From the first perspective, a secondary dominant can sometimes refer to any chord that one could slap a Roman numeral label of V/V or V7/vi or whatever on. In C major, those example chords would have the notes D-F#-A and E-G#-B-D respectively. Naively, one could just place such labels on all such collections of pitches, without regard to where the chords come from or go.
But Roman numerals and terms like "secondary dominant" are not only about labeling a collection of pitches. They also tend to assume something about a chord's function. Most analysts will try to use "secondary dominant" in an application where it makes sense, i.e., a context where it "does what dominant chords do."
And dominant chords can do a lot of things. They most frequently resolve to tonic. But they can also occasionally do other things, like deceptive cadence progressions (V-vi or V-VI in minor). Richard's answer shows an example of a secondary dominant doing that. It still makes sense to call the chord a "secondary dominant," as it's doing something that normal dominant chords frequently do within their own key. Even less frequently, dominant chords resolve other places, like IV6 (particularly if the dominant chord is inverted). And, as Richard notes, sometimes the secondary dominant relates mostly backwards to a "secondary tonic" that comes before it, but then the resolution of the secondary dominant is non-standard.

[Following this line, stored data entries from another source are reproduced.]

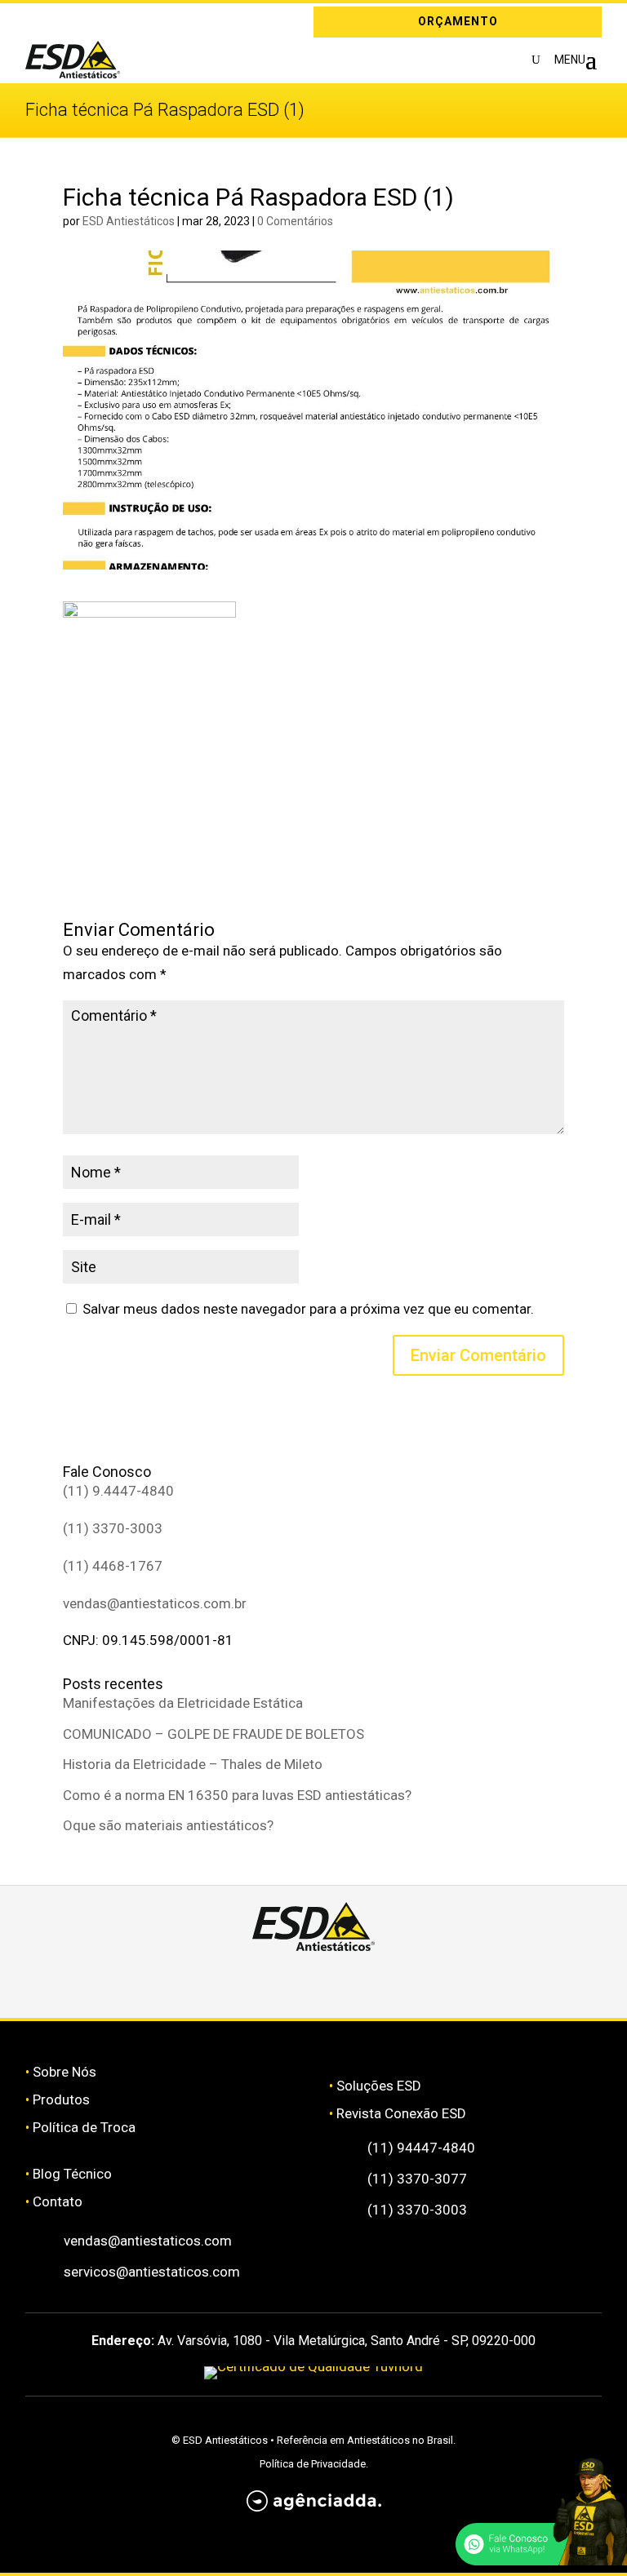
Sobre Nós (64, 2072)
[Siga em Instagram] (37, 22)
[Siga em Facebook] (265, 1980)
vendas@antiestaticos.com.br (155, 1603)
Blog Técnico (72, 2174)
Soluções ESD (378, 2085)
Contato (57, 2201)
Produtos (61, 2099)
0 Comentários (295, 221)
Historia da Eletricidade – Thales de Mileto (192, 1764)
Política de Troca (84, 2127)
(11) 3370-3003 (112, 1528)
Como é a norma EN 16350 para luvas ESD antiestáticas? (237, 1795)
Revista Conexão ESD (401, 2113)
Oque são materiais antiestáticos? (168, 1825)
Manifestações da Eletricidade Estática (183, 1703)
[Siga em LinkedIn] (61, 22)
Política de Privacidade (313, 2464)
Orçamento (458, 21)
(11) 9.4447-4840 (118, 1491)
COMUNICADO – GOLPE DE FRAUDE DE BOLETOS (213, 1734)
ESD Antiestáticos (128, 221)
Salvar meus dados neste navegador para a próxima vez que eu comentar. (308, 1309)
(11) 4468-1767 (112, 1566)
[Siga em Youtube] (460, 1980)
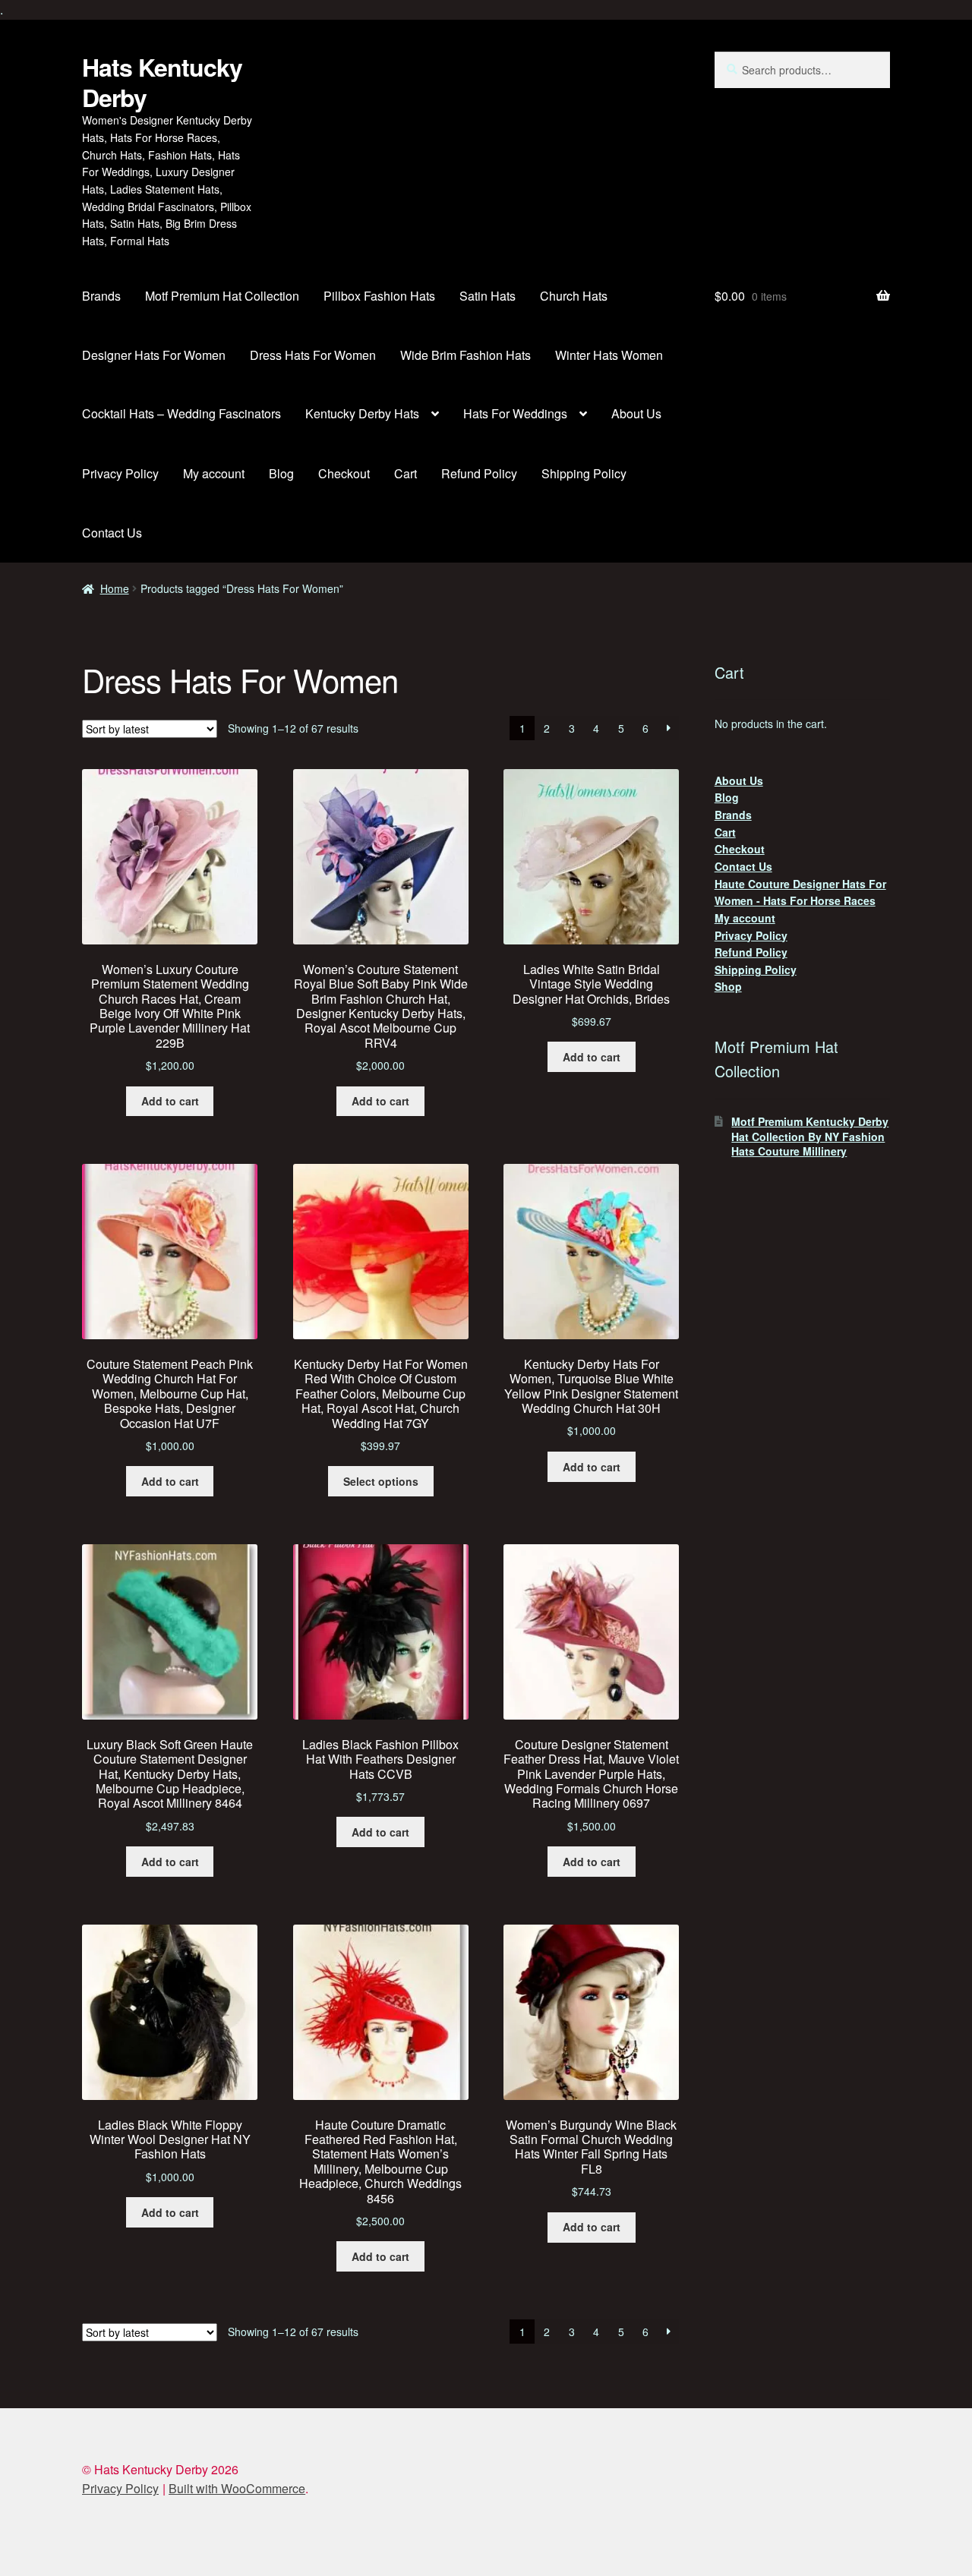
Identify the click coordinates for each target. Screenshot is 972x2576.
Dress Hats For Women (313, 355)
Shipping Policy (583, 473)
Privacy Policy (120, 473)
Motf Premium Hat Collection (222, 295)
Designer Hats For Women (154, 355)
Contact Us (112, 532)
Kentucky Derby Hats (362, 413)
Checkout (344, 473)
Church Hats (574, 295)
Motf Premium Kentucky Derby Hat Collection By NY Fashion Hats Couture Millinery (809, 1136)
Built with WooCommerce (237, 2488)
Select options (380, 1481)
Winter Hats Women (609, 355)
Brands (101, 295)
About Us (636, 413)
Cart (405, 473)
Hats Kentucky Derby (162, 82)
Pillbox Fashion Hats (379, 295)
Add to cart (170, 1100)
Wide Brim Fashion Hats (465, 355)
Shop (728, 986)
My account (214, 473)
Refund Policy (479, 473)
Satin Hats (487, 295)
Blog (281, 473)
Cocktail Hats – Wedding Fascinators (181, 413)
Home (114, 588)
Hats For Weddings (515, 413)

Basically, as long as a secondary dominant chord is doing something reasonably like what a "dominant chord" would do within the secondary key, it makes sense to call it and label it a secondary dominant. But what if it doesn't? What if the E-G#-B-D chord above didn't resolve normally at all in the secondary key of A minor, but instead resolved with the outer tones moving outward to Eb-Ab-C-Eb, and then further that chord moved to Eb-G-Bb-Eb. Well, then the E-G#-B-D isn't a secondary dominant in A minor at all, but rather a weirdly spelled augmented sixth chord in A-flat major, and from a functional standpoint, you should call the E-G#-B-D chord that instead.
In some cases, you might even have a dual-function chord. If in the previous example, there was an A minor chord right before the E7, which then modulated to A-flat major, the E7 chord could be a "secondary dominant" that relates backwards to the A minor and sounds right within that local key. But going forward, it's a pivot chord that begins to function as an augmented-sixth chord in its resolution.
And if the E-G#-B-D chord appears out of the blue in a C major piece and then does something even weirder that doesn't tend to happen normally in any key (e.g., say it resolves to a D-flat major chord), then it might not make much sense to put any tonal label on it. The term "secondary dominant" implies at least some sense of tonal function when using the word "dominant." If the chord just skips to a random other chord, you just have a weird chain of chords that can't be explained using normal tonal syntax or terminology.